◆ Work required:
For every record here, output an exact copy.

***

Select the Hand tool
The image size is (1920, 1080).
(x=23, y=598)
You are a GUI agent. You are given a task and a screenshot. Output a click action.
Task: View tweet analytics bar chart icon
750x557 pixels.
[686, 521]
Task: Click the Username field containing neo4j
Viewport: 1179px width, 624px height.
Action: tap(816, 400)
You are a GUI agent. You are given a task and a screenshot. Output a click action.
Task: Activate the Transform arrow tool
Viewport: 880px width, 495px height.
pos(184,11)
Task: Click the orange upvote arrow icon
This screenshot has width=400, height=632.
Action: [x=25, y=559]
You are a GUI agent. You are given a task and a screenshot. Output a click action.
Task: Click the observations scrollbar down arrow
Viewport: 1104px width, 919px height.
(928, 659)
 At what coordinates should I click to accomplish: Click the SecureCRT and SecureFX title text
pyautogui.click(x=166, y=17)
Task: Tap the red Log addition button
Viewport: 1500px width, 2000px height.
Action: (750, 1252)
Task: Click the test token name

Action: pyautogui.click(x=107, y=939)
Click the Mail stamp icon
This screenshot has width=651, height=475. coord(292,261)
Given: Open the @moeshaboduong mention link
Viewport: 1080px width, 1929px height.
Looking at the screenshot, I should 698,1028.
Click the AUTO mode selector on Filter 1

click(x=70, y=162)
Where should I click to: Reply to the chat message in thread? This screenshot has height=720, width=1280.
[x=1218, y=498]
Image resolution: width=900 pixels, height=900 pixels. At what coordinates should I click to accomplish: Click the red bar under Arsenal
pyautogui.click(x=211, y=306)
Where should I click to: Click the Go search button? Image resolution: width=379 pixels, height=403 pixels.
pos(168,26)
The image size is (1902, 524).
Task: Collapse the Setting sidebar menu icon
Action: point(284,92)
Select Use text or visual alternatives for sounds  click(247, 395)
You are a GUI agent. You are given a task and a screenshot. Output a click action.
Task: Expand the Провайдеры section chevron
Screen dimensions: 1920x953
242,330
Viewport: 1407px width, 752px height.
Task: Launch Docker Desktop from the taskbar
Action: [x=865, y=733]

***

◆ Exercise answer:
Select the Hand tool
The image size is (1920, 1080).
(x=23, y=598)
You are a GUI agent. You are given a task and a screenshot. Output a click action.
Task: View tweet analytics bar chart icon
750x557 pixels.
[686, 521]
Task: Click the Username field containing neo4j
Viewport: 1179px width, 624px height.
Action: tap(816, 400)
You are a GUI agent. You are given a task and a screenshot. Output a click action.
Task: Activate the Transform arrow tool
Viewport: 880px width, 495px height.
pos(184,11)
Task: Click the orange upvote arrow icon
This screenshot has width=400, height=632.
Action: [x=25, y=559]
You are a GUI agent. You are given a task and a screenshot. Output a click action.
Task: Click the observations scrollbar down arrow
Viewport: 1104px width, 919px height.
(928, 659)
 At what coordinates should I click to accomplish: Click the SecureCRT and SecureFX title text
pyautogui.click(x=166, y=17)
Task: Tap the red Log addition button
Viewport: 1500px width, 2000px height.
Action: (750, 1252)
Task: Click the test token name

Action: pyautogui.click(x=107, y=939)
Click the Mail stamp icon
This screenshot has width=651, height=475. coord(292,261)
Given: Open the @moeshaboduong mention link
Viewport: 1080px width, 1929px height.
Looking at the screenshot, I should 698,1028.
Click the AUTO mode selector on Filter 1

click(x=70, y=162)
Where should I click to: Reply to the chat message in thread? This screenshot has height=720, width=1280.
[x=1218, y=498]
Image resolution: width=900 pixels, height=900 pixels. At what coordinates should I click to accomplish: Click the red bar under Arsenal
pyautogui.click(x=211, y=306)
Where should I click to: Click the Go search button? Image resolution: width=379 pixels, height=403 pixels.
pos(168,26)
The image size is (1902, 524).
Task: Collapse the Setting sidebar menu icon
Action: point(284,92)
Select Use text or visual alternatives for sounds  click(247, 395)
You are a GUI agent. You are given a task and a screenshot. Output a click action.
Task: Expand the Провайдеры section chevron
Screen dimensions: 1920x953
242,330
Viewport: 1407px width, 752px height.
Task: Launch Docker Desktop from the taskbar
Action: [x=865, y=733]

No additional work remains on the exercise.